» **What you need to do**
Give back a single number: the count of lines in the data that contain the string "will".

» **Dataset entries**
• • • • • • •

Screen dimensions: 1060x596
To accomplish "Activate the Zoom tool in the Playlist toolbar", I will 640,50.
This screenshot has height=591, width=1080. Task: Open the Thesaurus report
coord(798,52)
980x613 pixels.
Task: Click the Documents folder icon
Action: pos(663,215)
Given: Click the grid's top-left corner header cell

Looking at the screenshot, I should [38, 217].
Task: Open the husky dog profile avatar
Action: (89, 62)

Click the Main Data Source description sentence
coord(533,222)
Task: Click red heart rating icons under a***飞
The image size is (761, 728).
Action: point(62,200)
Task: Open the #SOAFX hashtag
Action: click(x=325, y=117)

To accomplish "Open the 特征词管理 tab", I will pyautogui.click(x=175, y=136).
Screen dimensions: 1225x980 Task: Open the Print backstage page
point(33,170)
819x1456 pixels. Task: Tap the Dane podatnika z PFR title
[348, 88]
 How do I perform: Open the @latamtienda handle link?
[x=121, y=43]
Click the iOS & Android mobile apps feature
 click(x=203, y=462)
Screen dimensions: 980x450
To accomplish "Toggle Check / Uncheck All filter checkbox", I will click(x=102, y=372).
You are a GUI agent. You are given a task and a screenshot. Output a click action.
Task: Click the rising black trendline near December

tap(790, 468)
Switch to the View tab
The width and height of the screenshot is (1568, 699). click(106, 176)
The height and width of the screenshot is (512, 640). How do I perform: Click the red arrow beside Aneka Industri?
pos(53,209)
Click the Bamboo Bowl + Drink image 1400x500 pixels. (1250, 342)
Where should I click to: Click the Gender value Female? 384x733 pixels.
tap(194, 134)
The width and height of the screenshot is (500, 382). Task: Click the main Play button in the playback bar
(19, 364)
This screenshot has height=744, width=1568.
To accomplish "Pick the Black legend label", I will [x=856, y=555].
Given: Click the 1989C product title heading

• • • • • • •

» **Final answer**
4